**EXERCISE MATERIAL**

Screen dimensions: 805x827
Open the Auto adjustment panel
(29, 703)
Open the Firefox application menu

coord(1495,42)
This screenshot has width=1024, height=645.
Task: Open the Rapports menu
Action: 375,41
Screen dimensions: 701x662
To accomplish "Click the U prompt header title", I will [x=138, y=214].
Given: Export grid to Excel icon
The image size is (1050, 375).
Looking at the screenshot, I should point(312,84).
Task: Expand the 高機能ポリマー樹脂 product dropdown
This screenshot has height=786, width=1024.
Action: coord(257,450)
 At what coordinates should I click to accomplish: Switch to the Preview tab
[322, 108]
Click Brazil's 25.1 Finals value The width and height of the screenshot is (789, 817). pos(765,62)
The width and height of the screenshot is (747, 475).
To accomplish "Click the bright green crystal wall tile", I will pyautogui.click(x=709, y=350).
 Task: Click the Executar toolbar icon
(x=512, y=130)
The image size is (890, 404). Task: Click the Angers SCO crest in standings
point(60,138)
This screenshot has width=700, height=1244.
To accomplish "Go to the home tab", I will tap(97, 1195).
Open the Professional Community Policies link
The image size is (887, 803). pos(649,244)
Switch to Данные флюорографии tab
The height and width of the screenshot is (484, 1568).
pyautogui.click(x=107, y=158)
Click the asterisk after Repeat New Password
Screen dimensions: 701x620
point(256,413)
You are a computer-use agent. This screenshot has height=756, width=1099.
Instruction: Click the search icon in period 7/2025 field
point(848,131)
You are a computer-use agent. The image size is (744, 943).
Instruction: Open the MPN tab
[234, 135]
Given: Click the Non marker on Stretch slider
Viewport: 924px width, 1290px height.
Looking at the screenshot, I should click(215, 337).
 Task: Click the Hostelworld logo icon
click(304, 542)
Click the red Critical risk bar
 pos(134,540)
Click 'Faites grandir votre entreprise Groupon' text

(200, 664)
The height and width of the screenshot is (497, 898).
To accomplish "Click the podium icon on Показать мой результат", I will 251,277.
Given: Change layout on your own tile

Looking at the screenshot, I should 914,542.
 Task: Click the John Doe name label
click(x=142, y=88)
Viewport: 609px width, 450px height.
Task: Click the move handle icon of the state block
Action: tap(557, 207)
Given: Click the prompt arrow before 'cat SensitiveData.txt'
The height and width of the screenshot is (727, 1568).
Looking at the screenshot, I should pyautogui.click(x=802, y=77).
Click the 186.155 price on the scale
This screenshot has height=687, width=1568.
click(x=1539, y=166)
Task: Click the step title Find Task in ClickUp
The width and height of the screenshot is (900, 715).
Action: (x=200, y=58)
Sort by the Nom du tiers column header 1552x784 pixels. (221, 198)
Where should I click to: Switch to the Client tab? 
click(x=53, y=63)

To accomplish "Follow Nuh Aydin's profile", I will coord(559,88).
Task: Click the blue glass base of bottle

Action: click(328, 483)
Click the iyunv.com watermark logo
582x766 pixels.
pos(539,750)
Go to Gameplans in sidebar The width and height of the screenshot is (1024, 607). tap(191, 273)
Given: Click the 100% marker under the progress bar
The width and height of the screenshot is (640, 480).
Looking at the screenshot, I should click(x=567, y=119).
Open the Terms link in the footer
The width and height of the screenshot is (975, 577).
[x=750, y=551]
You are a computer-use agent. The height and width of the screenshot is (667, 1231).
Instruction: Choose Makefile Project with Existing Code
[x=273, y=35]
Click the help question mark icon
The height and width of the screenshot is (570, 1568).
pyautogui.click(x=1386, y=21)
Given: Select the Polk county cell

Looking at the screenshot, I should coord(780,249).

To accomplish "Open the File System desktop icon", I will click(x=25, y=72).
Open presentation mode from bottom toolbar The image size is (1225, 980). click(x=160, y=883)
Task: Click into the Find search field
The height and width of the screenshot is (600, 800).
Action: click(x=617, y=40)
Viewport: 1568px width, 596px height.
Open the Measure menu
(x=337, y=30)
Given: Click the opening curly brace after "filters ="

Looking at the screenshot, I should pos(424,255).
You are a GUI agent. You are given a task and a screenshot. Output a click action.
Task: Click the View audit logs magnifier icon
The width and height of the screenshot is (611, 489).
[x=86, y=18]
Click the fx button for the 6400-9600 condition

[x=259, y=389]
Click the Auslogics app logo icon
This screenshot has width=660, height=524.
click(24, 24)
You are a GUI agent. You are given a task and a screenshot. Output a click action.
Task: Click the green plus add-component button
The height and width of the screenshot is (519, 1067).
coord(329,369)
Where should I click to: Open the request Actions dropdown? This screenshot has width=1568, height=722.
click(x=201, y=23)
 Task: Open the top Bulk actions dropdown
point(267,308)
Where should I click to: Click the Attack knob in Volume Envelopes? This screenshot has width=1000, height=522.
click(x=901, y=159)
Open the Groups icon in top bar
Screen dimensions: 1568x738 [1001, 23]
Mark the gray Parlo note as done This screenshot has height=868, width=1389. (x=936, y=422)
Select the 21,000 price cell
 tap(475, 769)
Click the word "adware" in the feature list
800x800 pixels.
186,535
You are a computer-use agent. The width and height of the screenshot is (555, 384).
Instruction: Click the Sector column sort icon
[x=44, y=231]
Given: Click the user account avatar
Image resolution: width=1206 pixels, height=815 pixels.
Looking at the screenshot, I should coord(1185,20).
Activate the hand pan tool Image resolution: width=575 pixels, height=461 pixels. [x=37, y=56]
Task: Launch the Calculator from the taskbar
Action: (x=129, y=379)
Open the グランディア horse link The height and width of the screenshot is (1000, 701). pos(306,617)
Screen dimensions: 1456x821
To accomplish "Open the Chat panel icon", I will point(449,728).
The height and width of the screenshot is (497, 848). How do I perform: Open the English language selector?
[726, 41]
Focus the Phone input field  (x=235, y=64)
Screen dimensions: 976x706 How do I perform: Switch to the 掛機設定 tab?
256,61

**WORK TASK**
Whatever lines appear above, reproduce every one of them exactly.

**OUTPUT**
Screen dimensions: 805x827
Open the Auto adjustment panel
(29, 703)
Open the Firefox application menu

coord(1495,42)
This screenshot has width=1024, height=645.
Task: Open the Rapports menu
Action: 375,41
Screen dimensions: 701x662
To accomplish "Click the U prompt header title", I will [x=138, y=214].
Given: Export grid to Excel icon
The image size is (1050, 375).
Looking at the screenshot, I should point(312,84).
Task: Expand the 高機能ポリマー樹脂 product dropdown
This screenshot has height=786, width=1024.
Action: coord(257,450)
 At what coordinates should I click to accomplish: Switch to the Preview tab
[322, 108]
Click Brazil's 25.1 Finals value The width and height of the screenshot is (789, 817). pos(765,62)
The width and height of the screenshot is (747, 475).
To accomplish "Click the bright green crystal wall tile", I will pyautogui.click(x=709, y=350).
 Task: Click the Executar toolbar icon
(x=512, y=130)
The image size is (890, 404). Task: Click the Angers SCO crest in standings
point(60,138)
This screenshot has width=700, height=1244.
To accomplish "Go to the home tab", I will tap(97, 1195).
Open the Professional Community Policies link
The image size is (887, 803). pos(649,244)
Switch to Данные флюорографии tab
The height and width of the screenshot is (484, 1568).
pyautogui.click(x=107, y=158)
Click the asterisk after Repeat New Password
Screen dimensions: 701x620
point(256,413)
You are a computer-use agent. This screenshot has height=756, width=1099.
Instruction: Click the search icon in period 7/2025 field
point(848,131)
You are a computer-use agent. The image size is (744, 943).
Instruction: Open the MPN tab
[234, 135]
Given: Click the Non marker on Stretch slider
Viewport: 924px width, 1290px height.
Looking at the screenshot, I should click(215, 337).
 Task: Click the Hostelworld logo icon
click(304, 542)
Click the red Critical risk bar
 pos(134,540)
Click 'Faites grandir votre entreprise Groupon' text

(200, 664)
The height and width of the screenshot is (497, 898).
To accomplish "Click the podium icon on Показать мой результат", I will 251,277.
Given: Change layout on your own tile

Looking at the screenshot, I should 914,542.
 Task: Click the John Doe name label
click(x=142, y=88)
Viewport: 609px width, 450px height.
Task: Click the move handle icon of the state block
Action: tap(557, 207)
Given: Click the prompt arrow before 'cat SensitiveData.txt'
The height and width of the screenshot is (727, 1568).
Looking at the screenshot, I should pyautogui.click(x=802, y=77).
Click the 186.155 price on the scale
This screenshot has height=687, width=1568.
click(x=1539, y=166)
Task: Click the step title Find Task in ClickUp
The width and height of the screenshot is (900, 715).
Action: (x=200, y=58)
Sort by the Nom du tiers column header 1552x784 pixels. (221, 198)
Where should I click to: Switch to the Client tab? 
click(x=53, y=63)

To accomplish "Follow Nuh Aydin's profile", I will coord(559,88).
Task: Click the blue glass base of bottle

Action: click(328, 483)
Click the iyunv.com watermark logo
582x766 pixels.
pos(539,750)
Go to Gameplans in sidebar The width and height of the screenshot is (1024, 607). tap(191, 273)
Given: Click the 100% marker under the progress bar
The width and height of the screenshot is (640, 480).
Looking at the screenshot, I should click(x=567, y=119).
Open the Terms link in the footer
The width and height of the screenshot is (975, 577).
[x=750, y=551]
You are a computer-use agent. The height and width of the screenshot is (667, 1231).
Instruction: Choose Makefile Project with Existing Code
[x=273, y=35]
Click the help question mark icon
The height and width of the screenshot is (570, 1568).
pyautogui.click(x=1386, y=21)
Given: Select the Polk county cell

Looking at the screenshot, I should coord(780,249).

To accomplish "Open the File System desktop icon", I will click(x=25, y=72).
Open presentation mode from bottom toolbar The image size is (1225, 980). click(x=160, y=883)
Task: Click into the Find search field
The height and width of the screenshot is (600, 800).
Action: click(x=617, y=40)
Viewport: 1568px width, 596px height.
Open the Measure menu
(x=337, y=30)
Given: Click the opening curly brace after "filters ="

Looking at the screenshot, I should pos(424,255).
You are a GUI agent. You are given a task and a screenshot. Output a click action.
Task: Click the View audit logs magnifier icon
The width and height of the screenshot is (611, 489).
[x=86, y=18]
Click the fx button for the 6400-9600 condition

[x=259, y=389]
Click the Auslogics app logo icon
This screenshot has width=660, height=524.
click(24, 24)
You are a GUI agent. You are given a task and a screenshot. Output a click action.
Task: Click the green plus add-component button
The height and width of the screenshot is (519, 1067).
coord(329,369)
Where should I click to: Open the request Actions dropdown? This screenshot has width=1568, height=722.
click(x=201, y=23)
 Task: Open the top Bulk actions dropdown
point(267,308)
Where should I click to: Click the Attack knob in Volume Envelopes? This screenshot has width=1000, height=522.
click(x=901, y=159)
Open the Groups icon in top bar
Screen dimensions: 1568x738 [1001, 23]
Mark the gray Parlo note as done This screenshot has height=868, width=1389. (x=936, y=422)
Select the 21,000 price cell
 tap(475, 769)
Click the word "adware" in the feature list
800x800 pixels.
186,535
You are a computer-use agent. The width and height of the screenshot is (555, 384).
Instruction: Click the Sector column sort icon
[x=44, y=231]
Given: Click the user account avatar
Image resolution: width=1206 pixels, height=815 pixels.
Looking at the screenshot, I should coord(1185,20).
Activate the hand pan tool Image resolution: width=575 pixels, height=461 pixels. [x=37, y=56]
Task: Launch the Calculator from the taskbar
Action: (x=129, y=379)
Open the グランディア horse link The height and width of the screenshot is (1000, 701). pos(306,617)
Screen dimensions: 1456x821
To accomplish "Open the Chat panel icon", I will point(449,728).
The height and width of the screenshot is (497, 848). How do I perform: Open the English language selector?
[726, 41]
Focus the Phone input field  (x=235, y=64)
Screen dimensions: 976x706 How do I perform: Switch to the 掛機設定 tab?
256,61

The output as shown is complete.